» Directions for this task
Please reproduce the records below exactly, omitting any pictures they contain.

» Entries supplied

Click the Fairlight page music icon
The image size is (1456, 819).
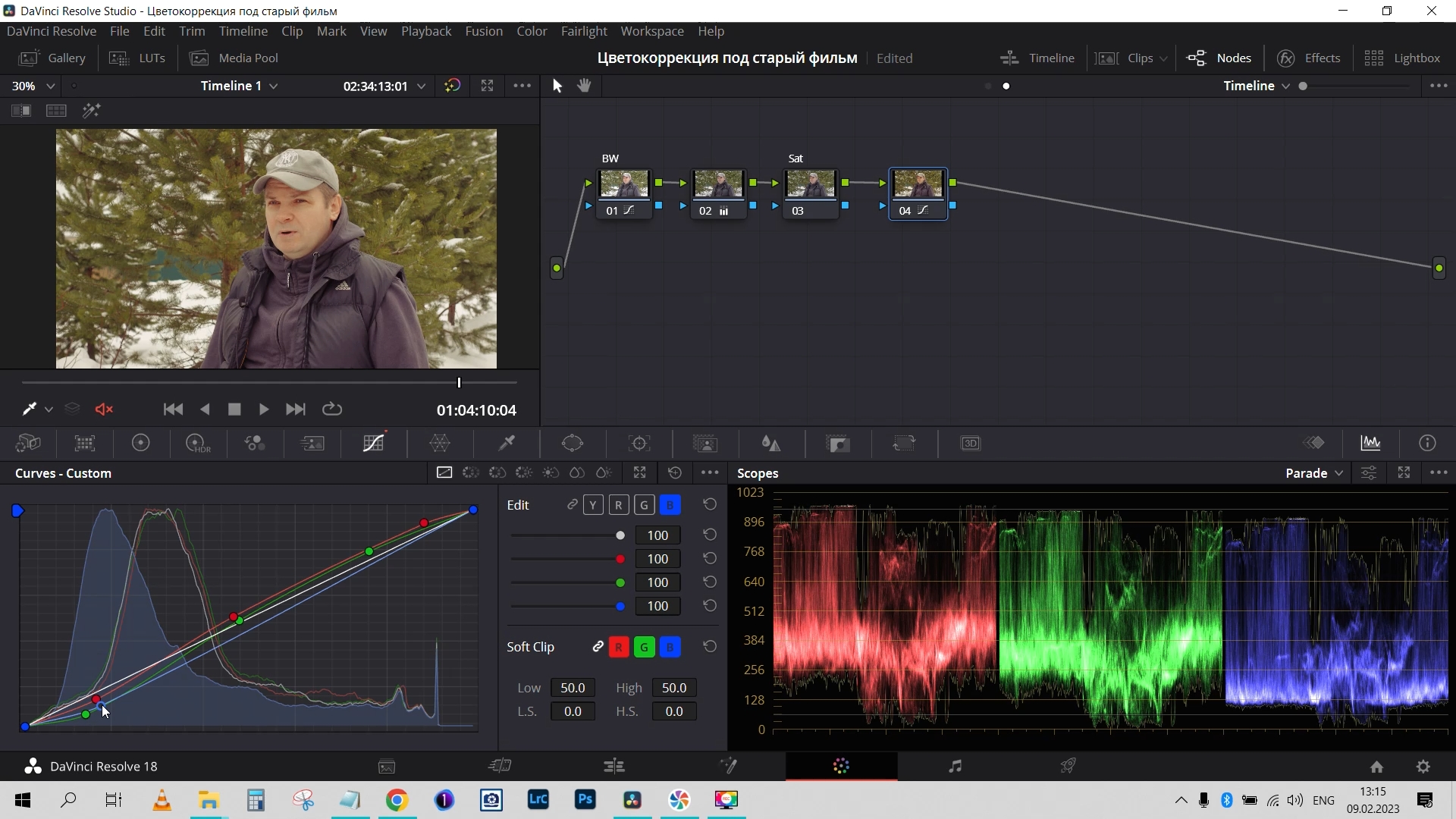(x=955, y=767)
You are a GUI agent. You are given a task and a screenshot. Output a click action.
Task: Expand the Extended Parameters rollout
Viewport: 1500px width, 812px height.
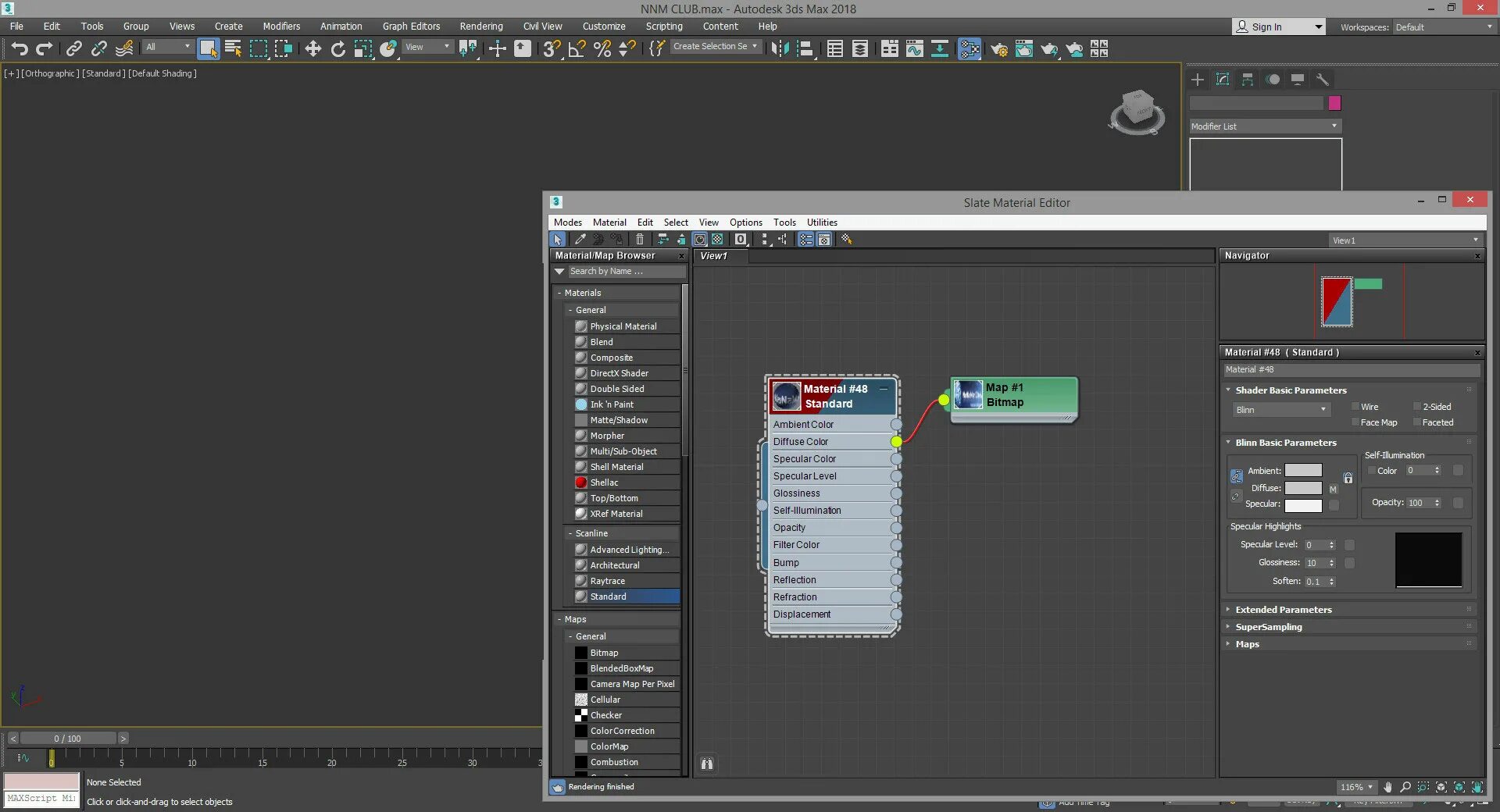(x=1284, y=610)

» Exercise response
Click the Fairlight page music icon
The image size is (1456, 819).
(x=955, y=767)
You are a GUI agent. You are given a task and a screenshot. Output a click action.
Task: Expand the Extended Parameters rollout
Viewport: 1500px width, 812px height.
(x=1284, y=610)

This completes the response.